The White House was blindsided by the idea, according to two people familiar with the situation granted anonymity to discuss internal thinking, and is now dealing with a furious backlash from conservative allies, business leaders and lawmakers.

On Saturday evening, Pulte arrived at President Donald Trump’s Palm Beach Golf Club with a roughly 3-by-5 posterboard in hand. A graphic of former President Franklin Roosevelt appeared below “30-year mortgage” and one of Trump below “50-year mortgage.” The headline was “Great American Presidents.”

Roughly 10 minutes later, Trump posted the image to Truth Social, according to one of the people familiar, who was with the president at the time.

Almost immediately, aides were fielding angry phone calls from those who thought the idea — which would endorse a 50 year payback period for a mortgage — was both bad politics and bad policy, a move that could raise housing costs in the long run, the person said.
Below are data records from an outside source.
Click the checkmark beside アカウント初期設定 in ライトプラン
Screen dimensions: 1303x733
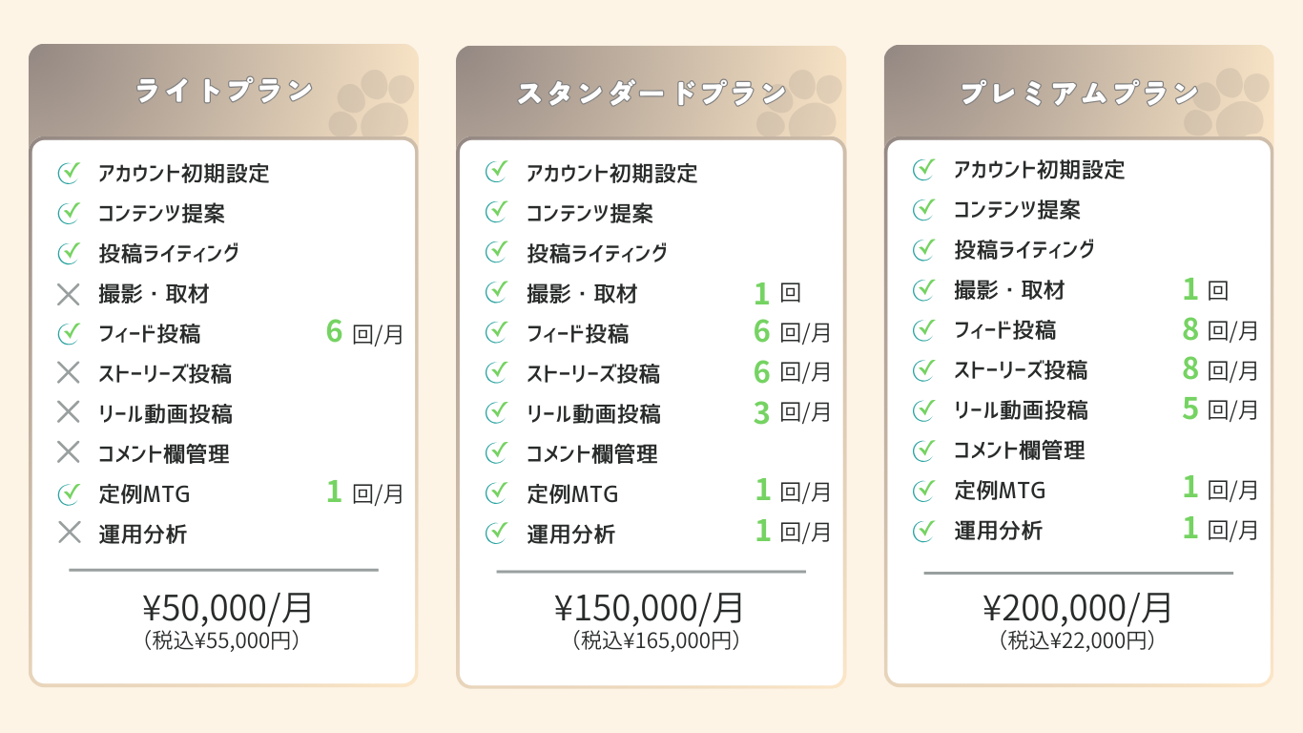69,173
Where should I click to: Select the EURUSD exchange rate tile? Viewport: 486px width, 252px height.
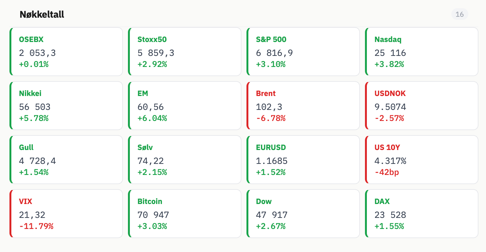click(x=303, y=160)
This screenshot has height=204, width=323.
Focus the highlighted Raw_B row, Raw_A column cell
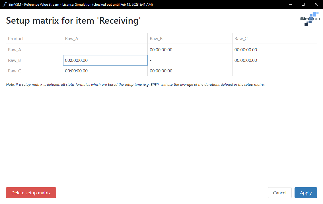[x=105, y=60]
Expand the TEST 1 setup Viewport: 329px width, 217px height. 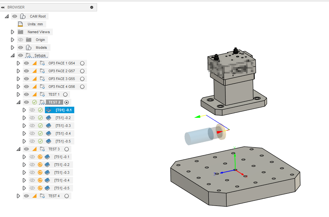coord(19,94)
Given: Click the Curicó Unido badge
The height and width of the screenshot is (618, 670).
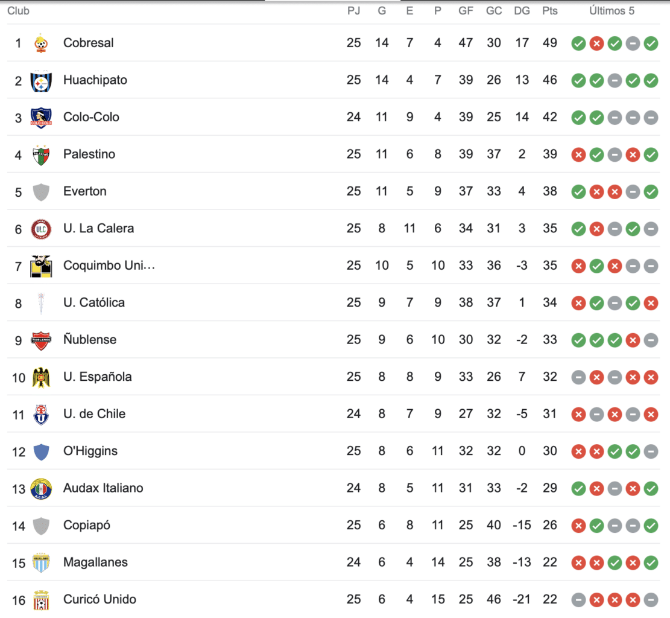Looking at the screenshot, I should (41, 600).
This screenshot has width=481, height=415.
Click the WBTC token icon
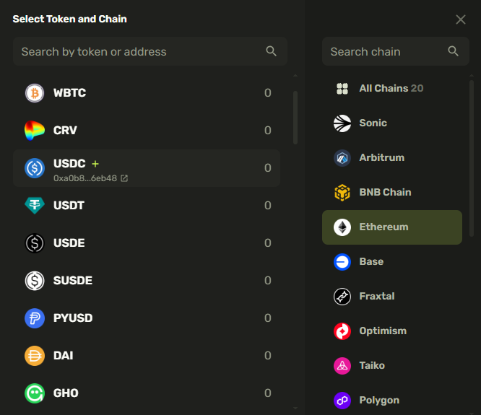(35, 93)
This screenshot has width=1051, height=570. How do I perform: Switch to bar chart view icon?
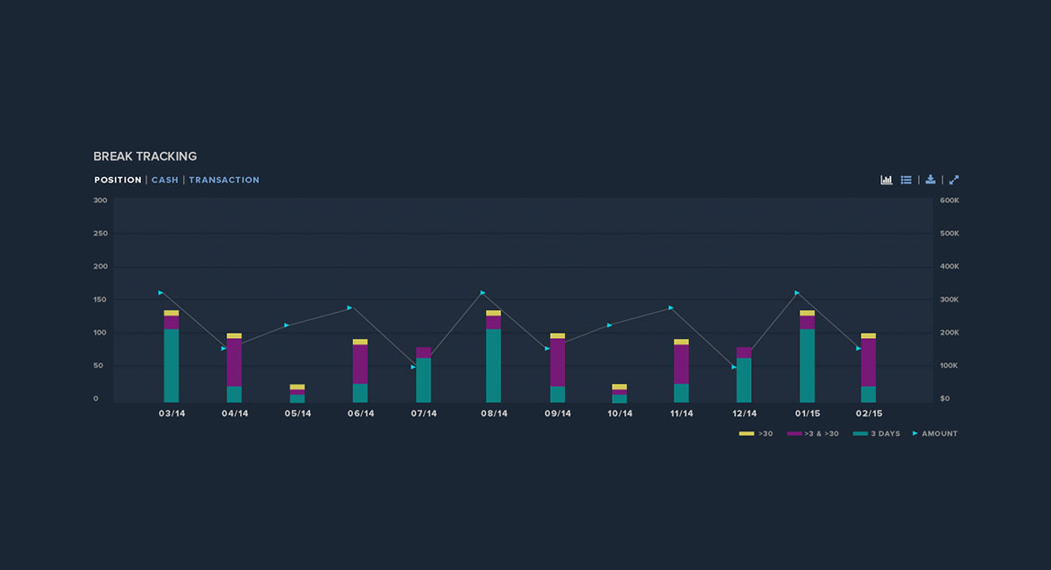tap(886, 180)
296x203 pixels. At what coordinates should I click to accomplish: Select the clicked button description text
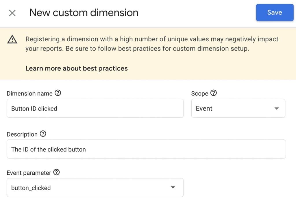pos(48,149)
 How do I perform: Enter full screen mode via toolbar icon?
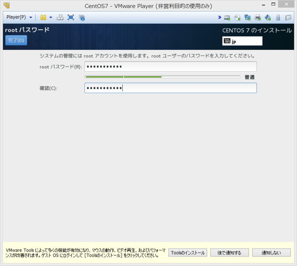click(71, 17)

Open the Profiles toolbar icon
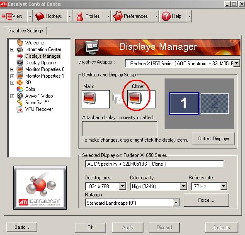(x=80, y=16)
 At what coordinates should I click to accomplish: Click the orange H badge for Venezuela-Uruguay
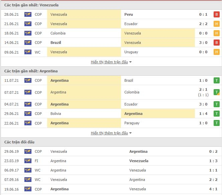point(216,52)
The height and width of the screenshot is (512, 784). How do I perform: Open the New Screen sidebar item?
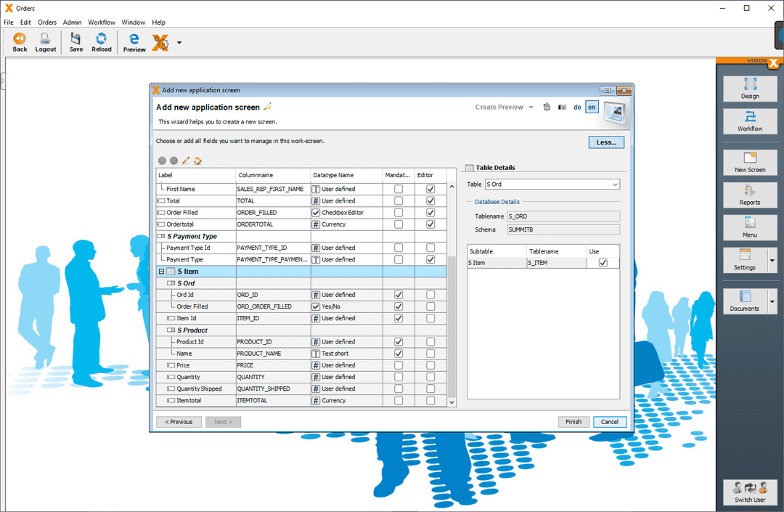750,162
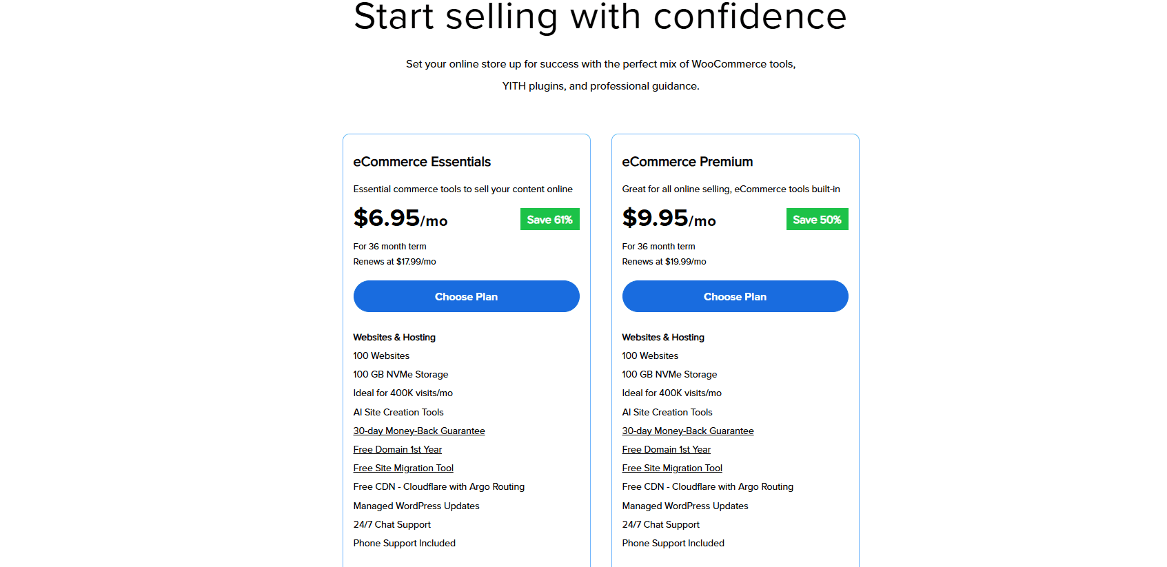Click the $6.95/mo price text
Image resolution: width=1167 pixels, height=567 pixels.
[400, 218]
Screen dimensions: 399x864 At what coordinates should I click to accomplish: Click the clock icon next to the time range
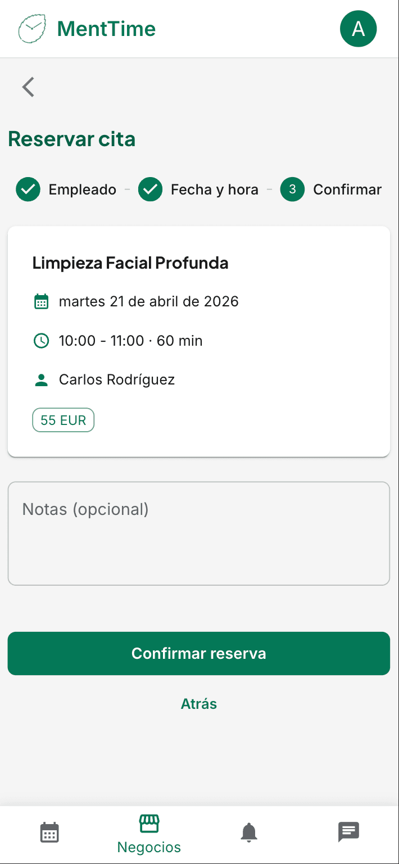pos(40,341)
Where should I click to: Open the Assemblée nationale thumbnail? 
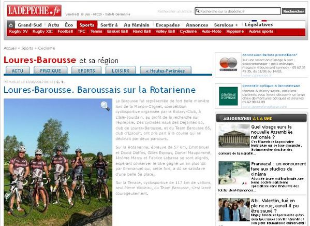234,136
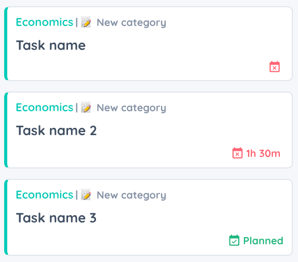298x262 pixels.
Task: Click the red calendar icon beside 1h 30m
Action: coord(237,153)

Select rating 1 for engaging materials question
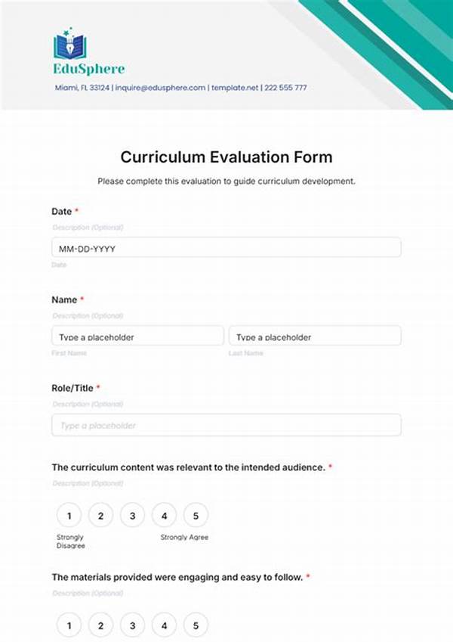(x=69, y=626)
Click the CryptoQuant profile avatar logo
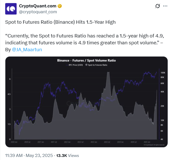The width and height of the screenshot is (172, 160). (11, 9)
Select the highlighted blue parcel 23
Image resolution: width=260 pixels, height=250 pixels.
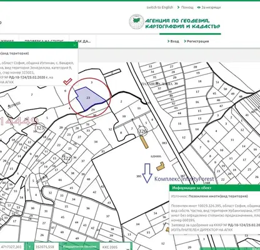tap(89, 98)
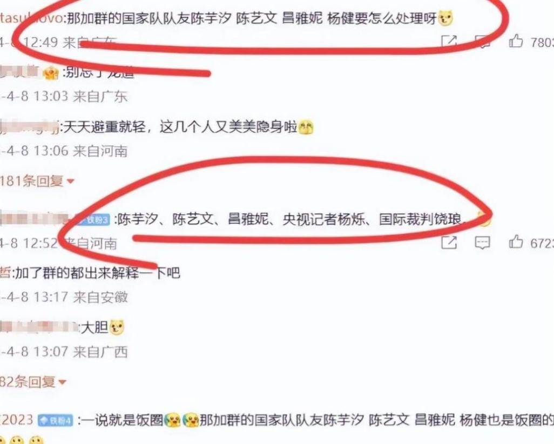Click share icon on 陈芋汐 list comment

449,243

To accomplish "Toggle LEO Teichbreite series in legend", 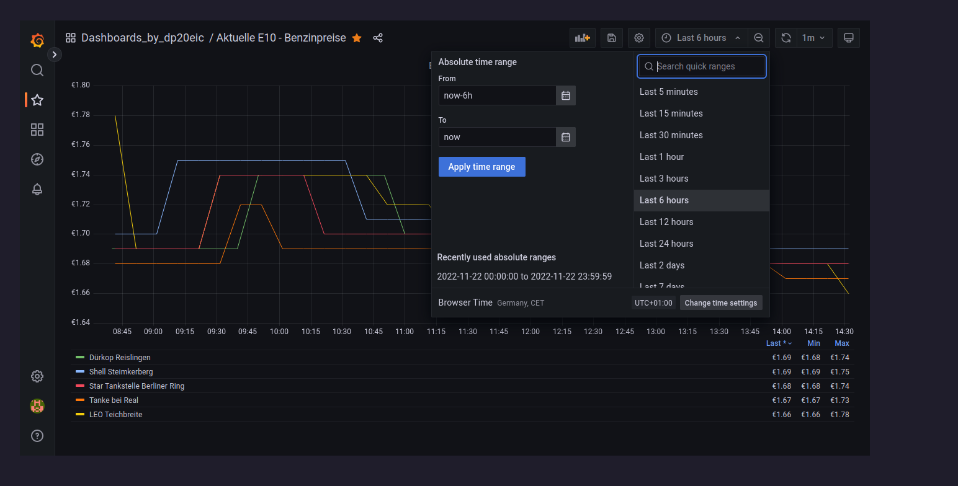I will point(115,415).
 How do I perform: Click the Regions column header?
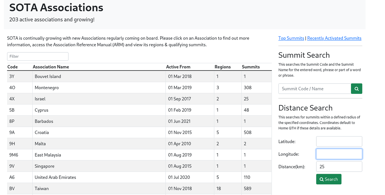coord(222,67)
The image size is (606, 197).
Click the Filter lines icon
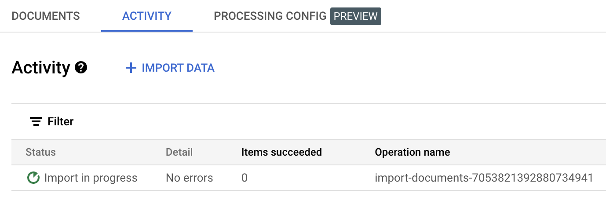point(36,121)
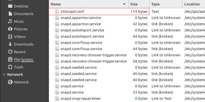Click the Network globe icon
Viewport: 205px width, 102px height.
point(10,82)
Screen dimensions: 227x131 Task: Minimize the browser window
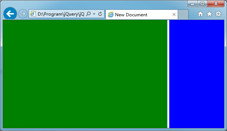pyautogui.click(x=193, y=4)
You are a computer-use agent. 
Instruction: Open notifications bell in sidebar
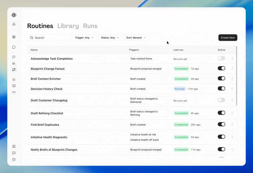(14, 24)
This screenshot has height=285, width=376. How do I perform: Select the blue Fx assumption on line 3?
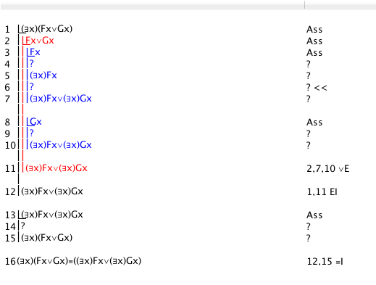(35, 52)
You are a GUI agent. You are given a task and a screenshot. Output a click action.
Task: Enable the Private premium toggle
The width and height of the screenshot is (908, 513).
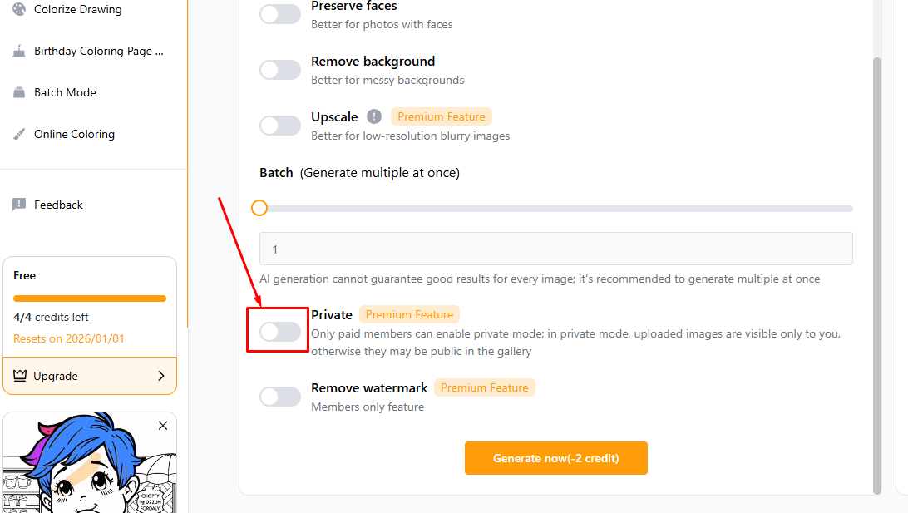coord(280,331)
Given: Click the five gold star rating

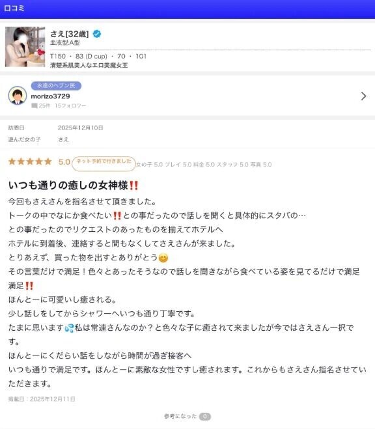Looking at the screenshot, I should click(x=30, y=161).
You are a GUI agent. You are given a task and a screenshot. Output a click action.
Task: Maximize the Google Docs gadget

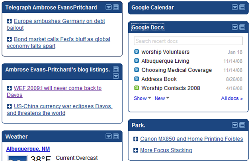pyautogui.click(x=242, y=27)
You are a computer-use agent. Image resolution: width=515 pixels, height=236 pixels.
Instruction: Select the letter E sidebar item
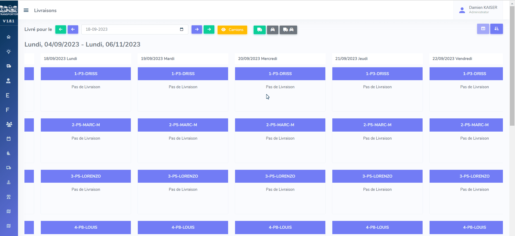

Speaking of simplistic posters, these seem to have become something of a supersized calling card for Pulte. From a WSJ profile last year:

Inside the White House, Pulte’s idiosyncrasies have earned him some detractors. His penchant for carrying poster boards into meetings has become so well-known that when he shows up without one, administration aides ask where his boards are, according to administration officials.

Advisers for companies who have prepped executives for meetings with Pulte have warned them that the interactions could be unusual, according to people involved in such discussions. Some compared Pulte’s tendency to go off-topic in private meetings to Trump’s. 

As additional evidence of our chaos agent theory, the WSJ’s article also includes a delightful story of how Pulte managed to oust a US attorney who hadn’t been able to build a case against Letitia James by telling Trump that he had been nominated by two Democratic senators. Trump’s own chief of staff Susie Wiles reportedly told Trump this wasn’t true — the US attorney in question was a White House pick — but out he went. His replacement has not gone well.

Then there’s the push to privatise Fannie and Freddie (which most experts say is wildly premature); the recent proposed ban on institutional investors buying single-family homes; and the order that Fannie and Freddie buy $200bn worth of MBS — all of which smell like Pulte’s bright ideas.

Interestingly, it looks like Pulte might have gone rogue in the latest tilt at the Fed. Bloomberg reported that senior Trump aides knew nothing about the subpoenas until Powell was served on Friday evening, and Trump himself told NBC that he knew about it on Sunday.

Raymond James’ policy analysts Ed Mills and Ellen Ehrnrooth speculate in a note that Pulte could end up losing his job as a result:

Press reports indicate that FHFA Chair, Bill Pulte, has been a driving force behind these subpoenas. If true, the backlash from this action could be the final straw for him keeping his role as FHFA Director (especially given multiple reports that he was almost fired previously) . . . If Pulte is removed at FHFA, that would have impact on housing and credit bureau names.

This seems a stretch to Alphaville, purely because Trump has many times demonstrated that he prizes loyalty more than competence (as well as a certain appreciation for chaos).

Nor are markets likely to puke at this, despite it unambiguously being a silly move. The criminal probe into the Federal Reserve’s $2.5bn renovation project looks like exceptionally weak sauce, but it will probably strengthen Powell’s resolve to stay on as a kind of “shadow chair” through the Trump presidency, and make more rate cuts somewhat less likely.

However, Bessent might soon be asking Pulte to step outside again.